Senate Majority Leader Harvey Peeler says he thinks all Senate Republicans can support the bill. He wants to have a vote on it by next week.
As part of the deal, Democrats will be allowed to put up some amendments and have a longer debate on the bill.
The Senate will begin work on the bill Thursday.
Republican and Democratic South Carolina senators are meeting behind closed doors by party to reach a deal so they can debate a roads bill.
After Republicans voted to force votes on the bill Wednesday, Democrats spent the next two hours using parliamentary tactics to stall debate.
Republicans called for a recess, and about 20 senators from both parties gathered on the floor for an unusual informal discussion. Republicans offered to set a time to vote, and Democrats said they wanted more time for debate.
Then frustrated senators from both parties decided to meet in their own groups behind closed doors.
Democrats say Republicans were unfair by spending two weeks filibustering the bill and then forcing votes before Democrats had time to debate or read the GOP proposal.
Republicans have agreed to force the Senate to begin voting on a roads bill.
The South Carolina Senate voted 24-16 along party lines to invoke cloture – which limits debate on amendments to 20 minutes each.
A vote on the entire bill is still likely a long way off. Senate President Pro Tem Hugh Leatherman said earlier this week that there are about 300 amendments to the bill to be considered. Democratic Sen. Brad Hutto says his party plans to take the time on each amendment.
Republicans appear to be coalescing around a plan to take $400 million out of the general budget for roads and reform the board that runs the Department of Transportation without raising the gas tax.
The Senate’s first attempt in two weeks to stop a filibuster over road funding has failed by a wide margin.
Only six senators voted Wednesday to force the Senate to begin voting on amendments to the road funding bill. Thirty-five senators – both Democrats and Republicans – voted against cloture and to allow a filibuster by conservative senators against a gas tax increase to continue.
Business leaders have been pressuring the Senate to act on road funding.
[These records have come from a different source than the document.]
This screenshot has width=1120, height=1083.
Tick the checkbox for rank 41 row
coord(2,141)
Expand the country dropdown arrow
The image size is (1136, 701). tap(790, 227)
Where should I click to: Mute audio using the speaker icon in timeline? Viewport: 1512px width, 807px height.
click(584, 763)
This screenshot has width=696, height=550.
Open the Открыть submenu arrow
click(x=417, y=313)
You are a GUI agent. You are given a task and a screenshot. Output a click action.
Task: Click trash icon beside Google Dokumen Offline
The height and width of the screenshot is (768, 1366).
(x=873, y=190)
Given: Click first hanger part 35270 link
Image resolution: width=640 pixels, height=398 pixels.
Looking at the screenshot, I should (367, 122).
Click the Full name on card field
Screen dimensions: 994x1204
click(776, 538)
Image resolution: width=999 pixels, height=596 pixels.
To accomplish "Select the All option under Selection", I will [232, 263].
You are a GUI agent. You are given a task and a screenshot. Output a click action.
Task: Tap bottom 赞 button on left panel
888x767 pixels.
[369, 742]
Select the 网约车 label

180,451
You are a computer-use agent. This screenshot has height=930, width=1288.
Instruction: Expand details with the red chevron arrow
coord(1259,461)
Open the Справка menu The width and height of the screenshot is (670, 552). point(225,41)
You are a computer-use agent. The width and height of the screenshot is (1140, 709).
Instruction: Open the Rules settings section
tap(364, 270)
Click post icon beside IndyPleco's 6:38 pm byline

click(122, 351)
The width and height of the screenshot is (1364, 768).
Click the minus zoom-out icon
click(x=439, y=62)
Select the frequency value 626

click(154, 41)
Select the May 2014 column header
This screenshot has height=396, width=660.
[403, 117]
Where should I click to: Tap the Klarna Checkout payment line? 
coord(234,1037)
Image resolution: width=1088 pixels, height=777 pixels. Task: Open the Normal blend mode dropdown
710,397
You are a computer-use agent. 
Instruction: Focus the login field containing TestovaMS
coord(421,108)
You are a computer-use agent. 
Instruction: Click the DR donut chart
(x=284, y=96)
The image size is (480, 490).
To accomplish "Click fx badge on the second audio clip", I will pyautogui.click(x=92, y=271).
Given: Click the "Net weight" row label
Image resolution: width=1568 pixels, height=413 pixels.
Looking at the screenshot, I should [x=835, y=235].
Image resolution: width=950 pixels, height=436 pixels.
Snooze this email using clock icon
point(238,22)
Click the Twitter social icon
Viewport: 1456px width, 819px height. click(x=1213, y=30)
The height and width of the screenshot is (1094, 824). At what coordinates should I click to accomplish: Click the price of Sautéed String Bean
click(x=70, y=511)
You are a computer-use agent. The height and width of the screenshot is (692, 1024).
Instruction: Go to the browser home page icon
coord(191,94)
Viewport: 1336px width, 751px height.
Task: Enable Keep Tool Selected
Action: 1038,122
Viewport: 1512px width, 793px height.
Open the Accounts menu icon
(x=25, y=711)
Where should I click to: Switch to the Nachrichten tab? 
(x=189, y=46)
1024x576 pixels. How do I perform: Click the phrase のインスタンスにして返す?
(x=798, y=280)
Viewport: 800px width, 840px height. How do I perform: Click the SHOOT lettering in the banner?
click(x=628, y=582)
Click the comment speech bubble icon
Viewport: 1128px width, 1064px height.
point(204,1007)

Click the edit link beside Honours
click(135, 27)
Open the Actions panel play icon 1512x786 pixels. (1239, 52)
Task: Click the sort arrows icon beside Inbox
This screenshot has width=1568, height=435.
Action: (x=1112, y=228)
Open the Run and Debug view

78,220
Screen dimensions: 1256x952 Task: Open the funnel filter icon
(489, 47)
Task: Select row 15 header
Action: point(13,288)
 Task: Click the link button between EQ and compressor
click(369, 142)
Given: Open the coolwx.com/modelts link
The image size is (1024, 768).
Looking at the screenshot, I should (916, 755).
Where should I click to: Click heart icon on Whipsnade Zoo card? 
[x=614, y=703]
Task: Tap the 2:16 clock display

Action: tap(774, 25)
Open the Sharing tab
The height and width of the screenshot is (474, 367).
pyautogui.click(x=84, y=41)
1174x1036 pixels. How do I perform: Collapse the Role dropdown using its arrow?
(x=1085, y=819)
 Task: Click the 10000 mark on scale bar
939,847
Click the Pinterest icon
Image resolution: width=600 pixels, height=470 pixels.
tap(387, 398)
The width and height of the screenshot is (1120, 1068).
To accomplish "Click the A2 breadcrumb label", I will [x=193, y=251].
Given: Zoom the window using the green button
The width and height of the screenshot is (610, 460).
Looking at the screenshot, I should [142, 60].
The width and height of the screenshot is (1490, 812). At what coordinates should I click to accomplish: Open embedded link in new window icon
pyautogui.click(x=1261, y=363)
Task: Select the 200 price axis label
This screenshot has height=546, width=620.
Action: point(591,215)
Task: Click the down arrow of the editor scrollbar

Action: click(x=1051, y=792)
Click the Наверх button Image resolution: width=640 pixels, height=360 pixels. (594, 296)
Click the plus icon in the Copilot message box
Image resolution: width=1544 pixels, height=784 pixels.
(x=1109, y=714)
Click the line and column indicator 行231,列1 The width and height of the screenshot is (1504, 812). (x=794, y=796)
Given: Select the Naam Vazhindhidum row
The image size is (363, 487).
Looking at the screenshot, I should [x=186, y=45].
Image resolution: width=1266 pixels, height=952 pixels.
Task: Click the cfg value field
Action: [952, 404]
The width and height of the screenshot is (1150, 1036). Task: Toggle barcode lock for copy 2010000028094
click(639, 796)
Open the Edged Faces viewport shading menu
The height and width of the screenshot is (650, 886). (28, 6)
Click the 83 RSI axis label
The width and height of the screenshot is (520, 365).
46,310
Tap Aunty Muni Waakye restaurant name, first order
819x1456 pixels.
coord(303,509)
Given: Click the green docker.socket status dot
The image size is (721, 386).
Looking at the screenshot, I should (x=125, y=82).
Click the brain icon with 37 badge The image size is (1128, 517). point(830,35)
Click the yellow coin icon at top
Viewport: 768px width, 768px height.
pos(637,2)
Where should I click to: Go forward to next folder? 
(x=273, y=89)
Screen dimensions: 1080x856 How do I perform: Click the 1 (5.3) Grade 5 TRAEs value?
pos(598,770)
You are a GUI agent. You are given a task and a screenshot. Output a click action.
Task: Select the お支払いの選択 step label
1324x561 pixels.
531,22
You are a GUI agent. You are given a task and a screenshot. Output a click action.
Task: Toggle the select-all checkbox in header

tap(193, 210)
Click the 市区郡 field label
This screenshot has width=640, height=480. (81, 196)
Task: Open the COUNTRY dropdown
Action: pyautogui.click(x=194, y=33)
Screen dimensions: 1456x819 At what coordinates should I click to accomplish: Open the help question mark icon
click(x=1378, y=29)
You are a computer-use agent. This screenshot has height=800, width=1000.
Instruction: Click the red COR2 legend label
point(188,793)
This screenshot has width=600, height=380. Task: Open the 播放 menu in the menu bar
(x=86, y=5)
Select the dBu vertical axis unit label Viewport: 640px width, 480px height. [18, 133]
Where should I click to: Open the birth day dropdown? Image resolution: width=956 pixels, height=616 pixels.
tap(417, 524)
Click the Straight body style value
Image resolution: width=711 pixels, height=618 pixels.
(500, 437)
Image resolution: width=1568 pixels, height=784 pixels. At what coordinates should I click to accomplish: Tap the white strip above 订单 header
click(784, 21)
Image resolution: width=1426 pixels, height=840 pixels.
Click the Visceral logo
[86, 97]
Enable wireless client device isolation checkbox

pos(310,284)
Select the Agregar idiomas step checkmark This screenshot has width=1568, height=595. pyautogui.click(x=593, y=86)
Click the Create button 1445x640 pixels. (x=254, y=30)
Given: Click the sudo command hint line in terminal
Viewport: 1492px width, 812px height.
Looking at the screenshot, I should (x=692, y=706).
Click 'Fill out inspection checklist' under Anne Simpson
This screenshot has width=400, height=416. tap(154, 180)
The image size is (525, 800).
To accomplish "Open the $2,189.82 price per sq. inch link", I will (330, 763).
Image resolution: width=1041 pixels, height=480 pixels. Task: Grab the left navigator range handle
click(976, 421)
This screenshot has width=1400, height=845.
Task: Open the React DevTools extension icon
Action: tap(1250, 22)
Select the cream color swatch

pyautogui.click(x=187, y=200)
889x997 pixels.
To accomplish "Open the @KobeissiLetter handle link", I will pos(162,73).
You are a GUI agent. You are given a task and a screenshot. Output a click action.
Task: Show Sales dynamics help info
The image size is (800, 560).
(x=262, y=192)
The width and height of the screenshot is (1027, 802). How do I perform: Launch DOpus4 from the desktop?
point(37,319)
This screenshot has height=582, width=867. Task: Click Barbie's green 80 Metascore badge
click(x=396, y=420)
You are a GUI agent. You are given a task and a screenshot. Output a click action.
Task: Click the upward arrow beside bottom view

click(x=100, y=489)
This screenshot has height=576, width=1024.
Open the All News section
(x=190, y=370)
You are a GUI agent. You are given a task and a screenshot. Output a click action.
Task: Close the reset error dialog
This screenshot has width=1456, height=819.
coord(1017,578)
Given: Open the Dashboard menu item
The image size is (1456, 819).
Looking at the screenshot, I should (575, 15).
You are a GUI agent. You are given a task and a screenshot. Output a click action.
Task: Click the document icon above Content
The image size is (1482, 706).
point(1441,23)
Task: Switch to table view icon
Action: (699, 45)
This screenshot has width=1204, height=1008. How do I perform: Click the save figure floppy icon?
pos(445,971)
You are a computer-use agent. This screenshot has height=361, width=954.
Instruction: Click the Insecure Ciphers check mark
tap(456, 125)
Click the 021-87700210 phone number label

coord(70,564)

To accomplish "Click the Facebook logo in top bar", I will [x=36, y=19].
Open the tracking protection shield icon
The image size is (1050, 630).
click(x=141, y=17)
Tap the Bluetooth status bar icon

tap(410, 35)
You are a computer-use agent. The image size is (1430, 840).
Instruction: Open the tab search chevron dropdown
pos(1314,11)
But Senate leaders say voting on cloture would be a disaster because each amendment could only get 10 minutes of debate.
Gov. Nikki Haley says the leader of the South Carolina Senate is holding a bill to get more money to state roads hostage.
Haley said Wednesday that fellow Republican Senate President Pro Tem Hugh Leatherman is stalling because he wants lawmakers to keep control of the board that runs the Department of Transportation because the system allows the Legislature to trade favors for road money.
Leatherman was on the Senate floor when Haley spoke and was not immediately available to respond to the governor.
But Sen. Larry Martin says the criticism is unfair. The Pickens Republican says blame can be put on several groups, including conservative senators against a gas tax increase and Democrats not happy with the tax cut component of a proposed roads bill.